Some of these critics are quite ignorant of the truth about the Arab world and Islam, and with a good reason. Decades of anti-Islam incitement, spearheaded by Zionist circles, more or less succeeded in tarnishing the image of Islam in many western countries, portraying it as tyrannical and anti-democratic.
Others are quite malicious. They know that the re-adoption of Islam, even the reinstitution of the Islamic political authority, is the "natural way" for Muslim people. After all, Islam has always been the soul of Arabs, and asking them to abandon Islam, in favor of imported western ideas and ideals, would be tantamount to asking them to abandon their human and cultural identity.
Many, probably most, westerners seem to lament the demise of despicable tyrants such as Hosni Mubarak, Zeinulabedin Bin Ali. Some are expressing consternation about the imminent downfall of Muammar Qaddafi, the eccentric Libyan dictator who has impoverished and murdered his people in order to appease his megalomaniac tendencies.
There is of course a clear and large amount of hypocrisy in the Western approach toward reforms in the Muslim world. The West, which is not a monolithic power, backed and shielded Arab dictators for years, fearing that true democracy in the Arab world would bring to the forefront a new breed of elected leaders who are more or less unfriendly to western, especially American interests in this part of the world.
Nonetheless, western hypocrisy goes much deeper. For while people anywhere in the world should have the natural right to choose their leaders freely, Muslims are not supposed to choose leaders who are viewed as opposed to Zionist Nazism or American imperialism.
There is also conspicuous moral and logical inconsistency in American and even European stand on Arab and Israeli democracy. According to this inherently duplicitous western view, it is perfectly fine if Jews in Israel elect Nazi-like parties such as Habayt Hayuhedi (the Jewish home), Shas, National Union, and politicians like Avigdor Liberman and Benyamin Netanyahu, that adopt clear-cut fascist formulas. On the other hand, however, Muslims must be constantly warned against Islamic parties whose political formulas are actually very much similar to those of Christian democratic parties in West.
We are not denying the fact that there are some extremist Islamic groups, such as al-Qaeda that should be fought relentlessly as long as they behave the way they do.

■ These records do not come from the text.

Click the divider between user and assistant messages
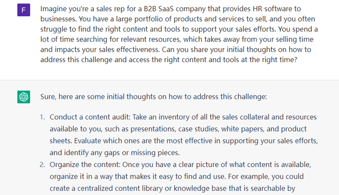Viewport: 339px width, 195px height. tap(169, 80)
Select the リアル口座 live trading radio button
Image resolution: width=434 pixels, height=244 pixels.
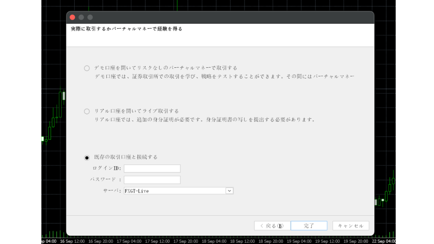(x=87, y=111)
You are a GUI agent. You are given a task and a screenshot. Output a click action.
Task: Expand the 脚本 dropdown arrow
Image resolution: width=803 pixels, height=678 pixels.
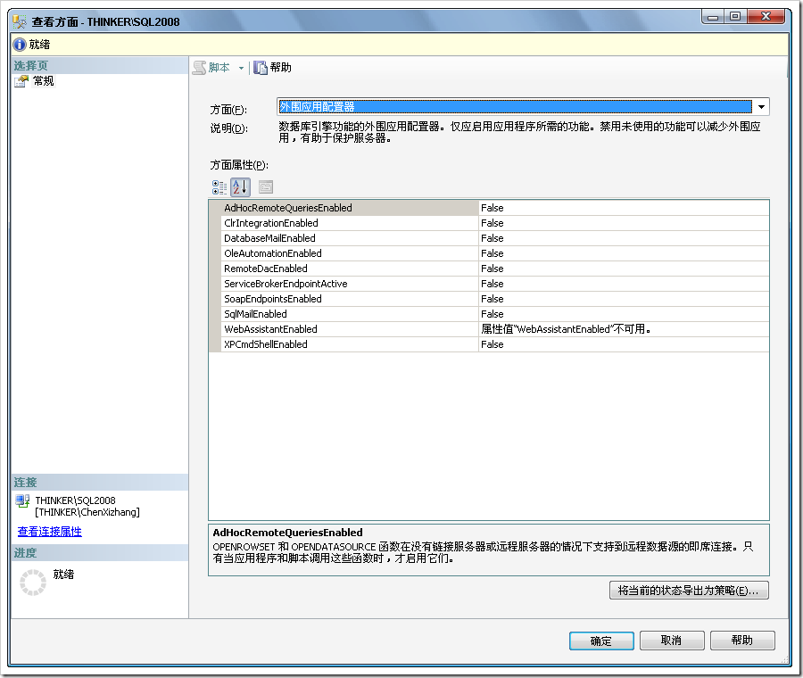[242, 67]
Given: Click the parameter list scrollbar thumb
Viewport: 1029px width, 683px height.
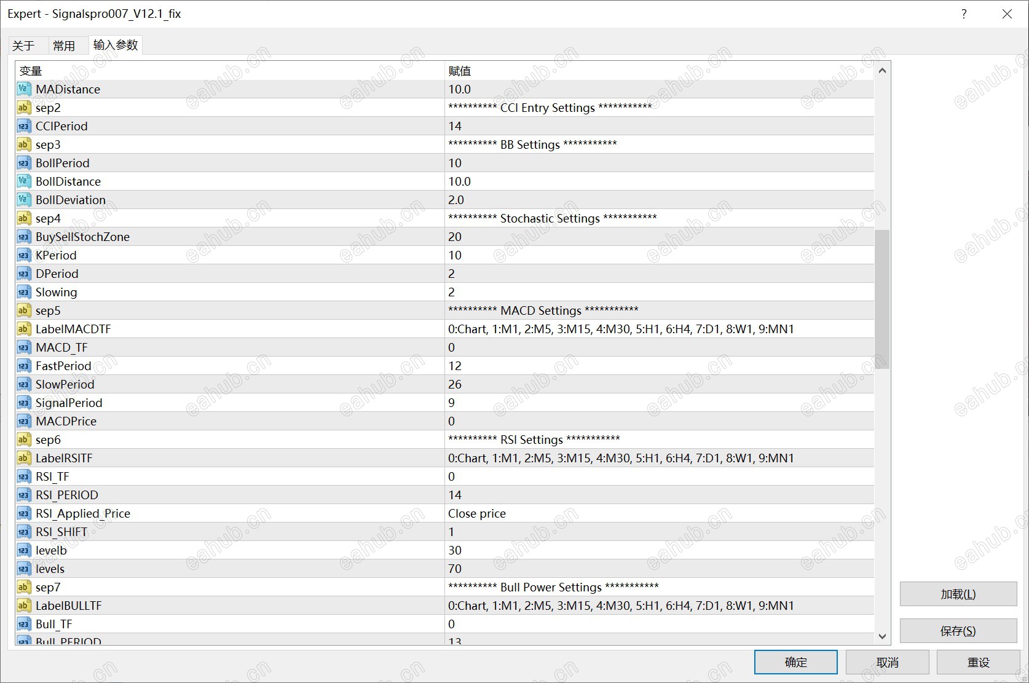Looking at the screenshot, I should 882,299.
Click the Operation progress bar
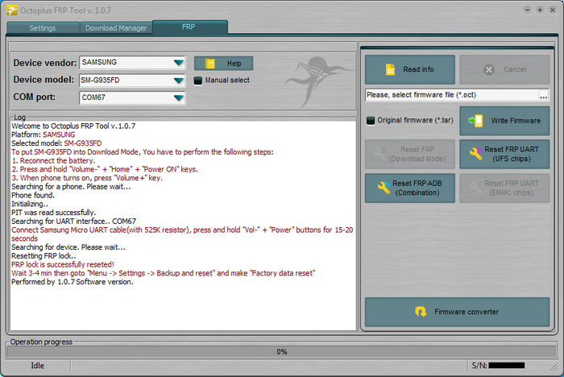Image resolution: width=564 pixels, height=377 pixels. click(281, 351)
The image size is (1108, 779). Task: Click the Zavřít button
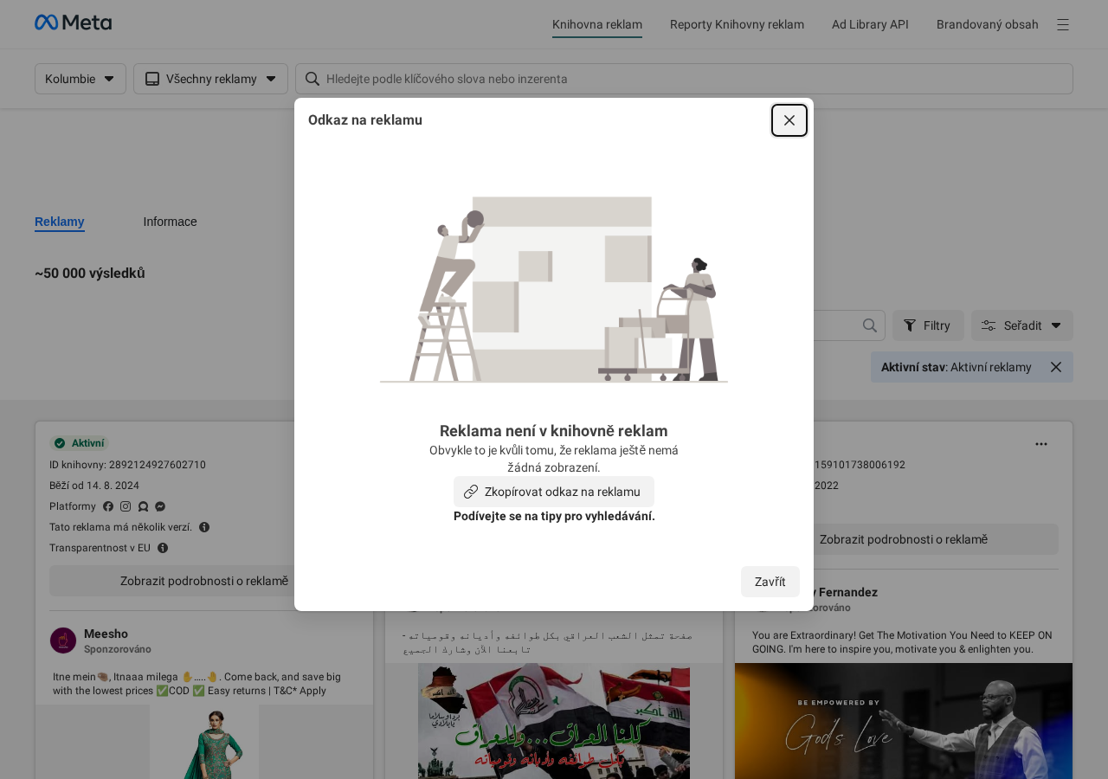[770, 582]
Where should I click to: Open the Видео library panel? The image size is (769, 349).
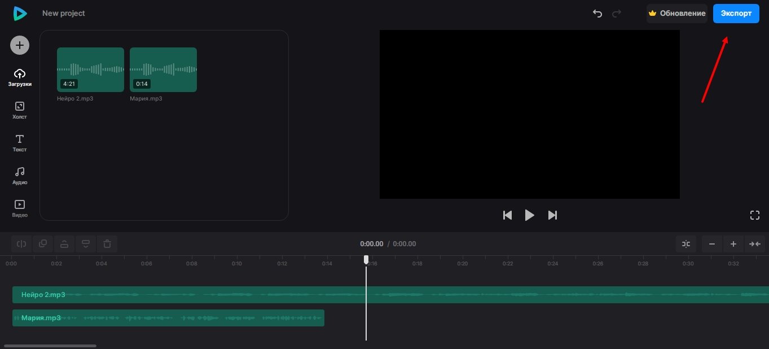click(x=20, y=208)
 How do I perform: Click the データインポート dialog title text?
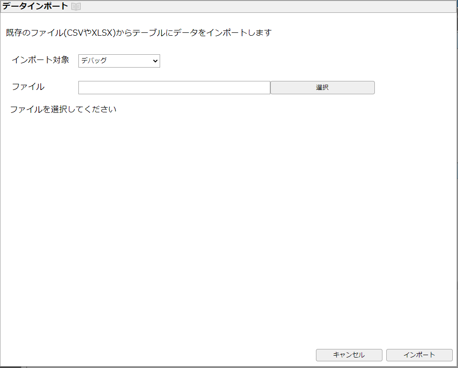(35, 6)
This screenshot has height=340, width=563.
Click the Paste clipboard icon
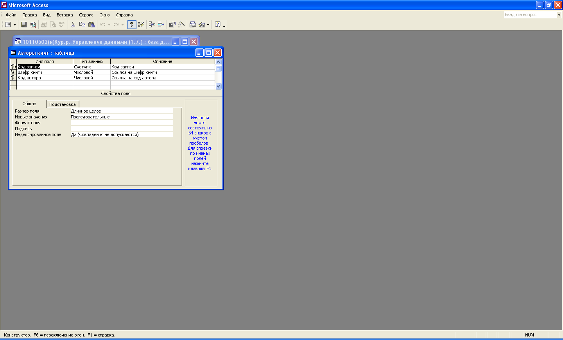point(91,25)

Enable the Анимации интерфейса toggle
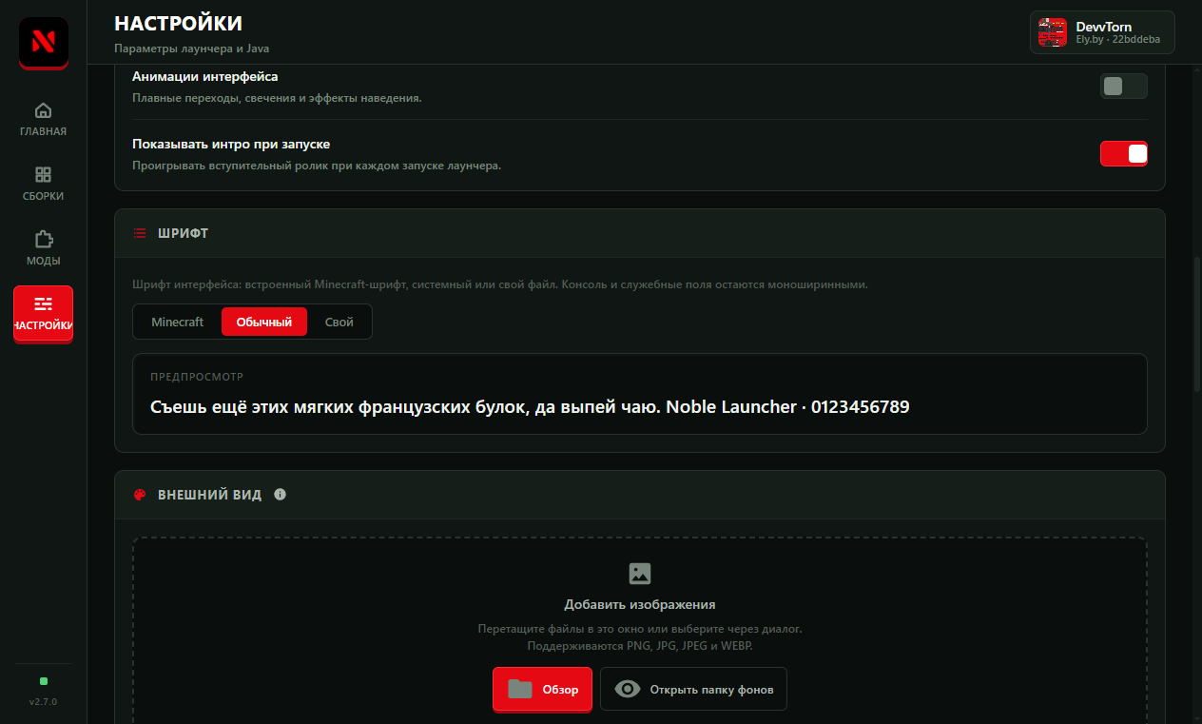click(x=1123, y=87)
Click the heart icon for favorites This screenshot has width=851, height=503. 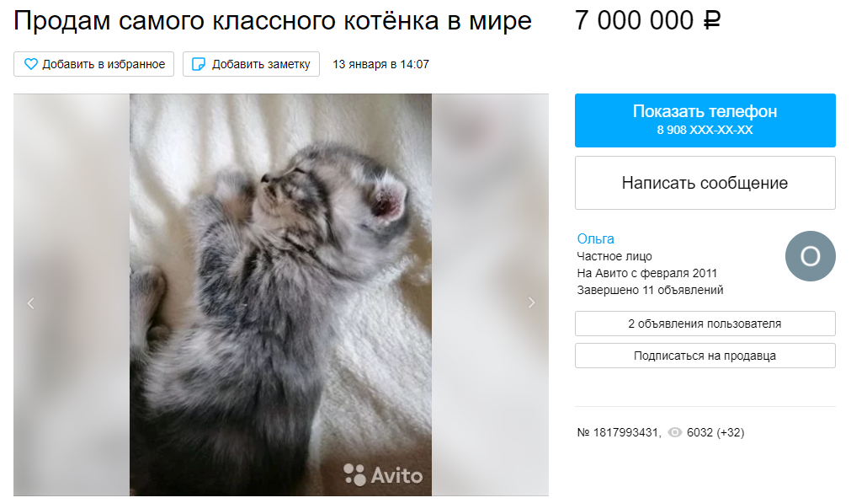[x=31, y=64]
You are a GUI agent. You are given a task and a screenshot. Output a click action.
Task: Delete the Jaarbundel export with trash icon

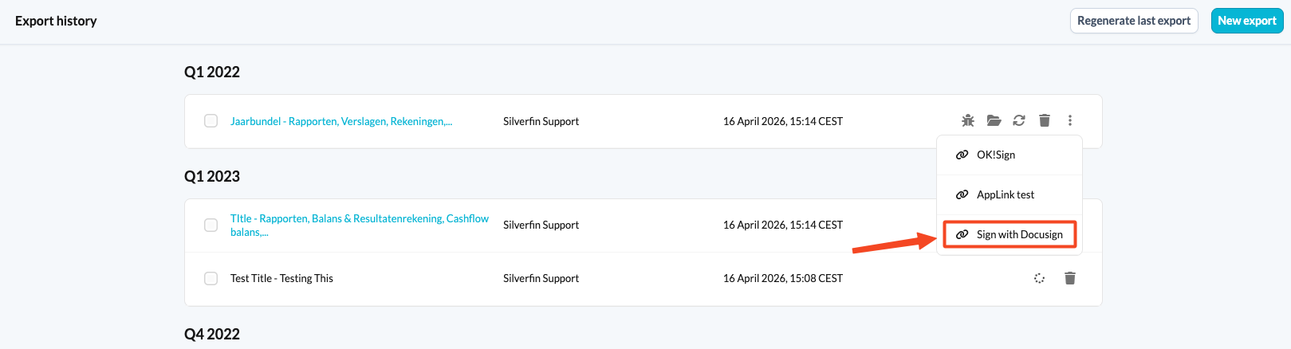point(1045,121)
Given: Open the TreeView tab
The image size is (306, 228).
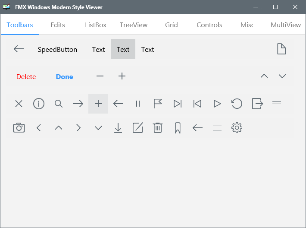Looking at the screenshot, I should click(134, 25).
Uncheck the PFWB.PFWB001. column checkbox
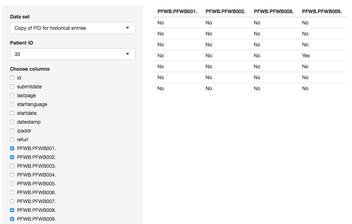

However, viewing a billion and a half Muslims with different cultures and ways of thinking, as carbon copies of a tiny, fanatical group is both illogical and unfair.
Yes, the west may encourage Arabs and Muslims to show genuine concern for human rights and civil liberties. This kind of interference is innocuous and harmless. But we Muslims don't like to be told to refrain from electing Islamic parties. After all, we are Muslims, and telling us to not elect Islamic parties is tantamount to telling us to give up Islam itself and adopt another religion.
It should be clear to all that Arabs, like everyone else, have the right to elect their governments and leaders freely according to their conscience. Moreover, for the sake of mutual understanding and constructive future relations between a democratic west and a democratic Arab world, the former would have to give up some of its cultural arrogance and accept the timeless truism that people may thoughtfully and sincerely hold different views and lead different ways of life.
After all, God created us different when He could have created us identical.
I said that whether the West likes it or not, Islam has always been and continues to be the zeitgeist (spirit of the times) throughout the Arab world. Hence, it is an expression of intransigence or perhaps ill will on the part of some western circles to warn Muslims in countries such as Egypt and Tunisia against electing parties with an Islamic agenda.
The Muslims of Egypt have the right to elect a Muslim democratic party just as Christians in Germany have the right to elect a Christian democratic party.
As I mentioned above, there is a heavy legacy of misunderstandings, rumors and canards about Islam in the west, some dating back to the ancient hostilities between Islam and the west while many of the recent misunderstandings have been disseminated by Zionist circles, especially through the media over which Zionist lobbies have quite an influence.
While Muslims are not obliged to imitate or copy certain western aspects of democracy, there is nothing wrong in having learning and borrowing from the rich and long western experience of democracy.
Having said that, however, it should be sufficiently clear that Muslims are under no obligation to copy or adopt anything that is incompatible with the principles of our faith.
Many westerners are quite gloomy about the prospects of democracy in the Arab world, following the historic revolutions that have taken (and are taking) place in several Arab countries. They are worried that true democracy in Arab lands might bring to power Islamic democrats who would seek to reconcile human rights, civil liberties with the Islamic rulings. In other words, they dread seeing the Islamization of democracy.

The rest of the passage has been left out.